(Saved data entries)
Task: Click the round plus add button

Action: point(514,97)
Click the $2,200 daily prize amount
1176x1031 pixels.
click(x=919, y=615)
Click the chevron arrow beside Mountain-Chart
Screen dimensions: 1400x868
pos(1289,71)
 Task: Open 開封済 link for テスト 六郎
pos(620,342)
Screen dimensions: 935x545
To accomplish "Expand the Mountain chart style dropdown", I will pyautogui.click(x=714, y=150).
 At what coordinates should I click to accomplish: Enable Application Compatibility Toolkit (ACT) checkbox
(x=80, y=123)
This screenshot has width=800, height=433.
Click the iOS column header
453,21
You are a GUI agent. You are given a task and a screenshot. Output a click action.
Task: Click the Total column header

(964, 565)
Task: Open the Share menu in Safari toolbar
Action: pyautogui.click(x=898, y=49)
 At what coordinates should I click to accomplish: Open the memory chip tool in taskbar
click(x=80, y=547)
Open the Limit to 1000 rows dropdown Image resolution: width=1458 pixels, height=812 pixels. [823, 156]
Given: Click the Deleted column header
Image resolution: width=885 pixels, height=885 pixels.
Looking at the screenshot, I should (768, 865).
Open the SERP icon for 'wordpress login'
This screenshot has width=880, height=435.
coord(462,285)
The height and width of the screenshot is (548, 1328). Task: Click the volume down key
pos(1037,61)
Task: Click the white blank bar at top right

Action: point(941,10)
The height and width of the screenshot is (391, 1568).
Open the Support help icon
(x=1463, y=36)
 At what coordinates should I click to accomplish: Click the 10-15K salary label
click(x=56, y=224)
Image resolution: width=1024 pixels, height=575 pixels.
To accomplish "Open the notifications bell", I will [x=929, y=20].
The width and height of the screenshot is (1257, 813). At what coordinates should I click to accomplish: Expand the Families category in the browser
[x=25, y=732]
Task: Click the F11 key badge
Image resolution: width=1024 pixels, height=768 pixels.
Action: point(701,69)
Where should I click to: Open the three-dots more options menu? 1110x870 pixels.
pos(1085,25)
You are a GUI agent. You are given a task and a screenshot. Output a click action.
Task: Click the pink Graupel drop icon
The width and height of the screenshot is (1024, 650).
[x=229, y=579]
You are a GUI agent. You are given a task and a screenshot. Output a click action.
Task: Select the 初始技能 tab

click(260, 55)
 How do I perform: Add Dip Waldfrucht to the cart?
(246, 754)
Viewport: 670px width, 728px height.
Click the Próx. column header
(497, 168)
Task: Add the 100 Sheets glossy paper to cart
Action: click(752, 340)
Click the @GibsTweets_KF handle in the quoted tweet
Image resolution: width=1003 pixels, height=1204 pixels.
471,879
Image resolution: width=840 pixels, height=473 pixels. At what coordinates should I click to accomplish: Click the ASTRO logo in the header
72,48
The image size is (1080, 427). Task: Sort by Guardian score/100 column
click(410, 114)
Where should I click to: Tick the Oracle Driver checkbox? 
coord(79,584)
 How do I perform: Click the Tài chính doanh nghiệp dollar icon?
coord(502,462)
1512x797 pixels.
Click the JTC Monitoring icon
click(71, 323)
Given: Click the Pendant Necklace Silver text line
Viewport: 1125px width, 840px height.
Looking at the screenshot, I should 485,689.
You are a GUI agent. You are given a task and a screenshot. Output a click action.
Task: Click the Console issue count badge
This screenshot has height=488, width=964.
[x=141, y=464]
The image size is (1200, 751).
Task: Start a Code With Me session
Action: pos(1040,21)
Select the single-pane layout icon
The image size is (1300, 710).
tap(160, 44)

### Work item
Repeat every record exactly, so that nothing is lost or altered.

### Task answer
Task: Click the round plus add button

Action: point(514,97)
Click the $2,200 daily prize amount
1176x1031 pixels.
click(x=919, y=615)
Click the chevron arrow beside Mountain-Chart
Screen dimensions: 1400x868
pos(1289,71)
 Task: Open 開封済 link for テスト 六郎
pos(620,342)
Screen dimensions: 935x545
To accomplish "Expand the Mountain chart style dropdown", I will pyautogui.click(x=714, y=150).
 At what coordinates should I click to accomplish: Enable Application Compatibility Toolkit (ACT) checkbox
(x=80, y=123)
This screenshot has width=800, height=433.
Click the iOS column header
453,21
You are a GUI agent. You are given a task and a screenshot. Output a click action.
Task: Click the Total column header

(964, 565)
Task: Open the Share menu in Safari toolbar
Action: pyautogui.click(x=898, y=49)
 At what coordinates should I click to accomplish: Open the memory chip tool in taskbar
click(x=80, y=547)
Open the Limit to 1000 rows dropdown Image resolution: width=1458 pixels, height=812 pixels. [823, 156]
Given: Click the Deleted column header
Image resolution: width=885 pixels, height=885 pixels.
Looking at the screenshot, I should (768, 865).
Open the SERP icon for 'wordpress login'
This screenshot has width=880, height=435.
coord(462,285)
The height and width of the screenshot is (548, 1328). Task: Click the volume down key
pos(1037,61)
Task: Click the white blank bar at top right

Action: point(941,10)
The height and width of the screenshot is (391, 1568).
Open the Support help icon
(x=1463, y=36)
 At what coordinates should I click to accomplish: Click the 10-15K salary label
click(x=56, y=224)
Image resolution: width=1024 pixels, height=575 pixels.
To accomplish "Open the notifications bell", I will [x=929, y=20].
The width and height of the screenshot is (1257, 813). At what coordinates should I click to accomplish: Expand the Families category in the browser
[x=25, y=732]
Task: Click the F11 key badge
Image resolution: width=1024 pixels, height=768 pixels.
Action: point(701,69)
Where should I click to: Open the three-dots more options menu? 1110x870 pixels.
pos(1085,25)
You are a GUI agent. You are given a task and a screenshot. Output a click action.
Task: Click the pink Graupel drop icon
The width and height of the screenshot is (1024, 650).
[x=229, y=579]
You are a GUI agent. You are given a task and a screenshot. Output a click action.
Task: Select the 初始技能 tab

click(260, 55)
 How do I perform: Add Dip Waldfrucht to the cart?
(246, 754)
Viewport: 670px width, 728px height.
Click the Próx. column header
(497, 168)
Task: Add the 100 Sheets glossy paper to cart
Action: click(752, 340)
Click the @GibsTweets_KF handle in the quoted tweet
Image resolution: width=1003 pixels, height=1204 pixels.
471,879
Image resolution: width=840 pixels, height=473 pixels. At what coordinates should I click to accomplish: Click the ASTRO logo in the header
72,48
The image size is (1080, 427). Task: Sort by Guardian score/100 column
click(410, 114)
Where should I click to: Tick the Oracle Driver checkbox? 
coord(79,584)
 How do I perform: Click the Tài chính doanh nghiệp dollar icon?
coord(502,462)
1512x797 pixels.
Click the JTC Monitoring icon
click(71, 323)
Given: Click the Pendant Necklace Silver text line
Viewport: 1125px width, 840px height.
Looking at the screenshot, I should 485,689.
You are a GUI agent. You are given a task and a screenshot. Output a click action.
Task: Click the Console issue count badge
This screenshot has height=488, width=964.
[x=141, y=464]
The image size is (1200, 751).
Task: Start a Code With Me session
Action: pos(1040,21)
Select the single-pane layout icon
The image size is (1300, 710).
tap(160, 44)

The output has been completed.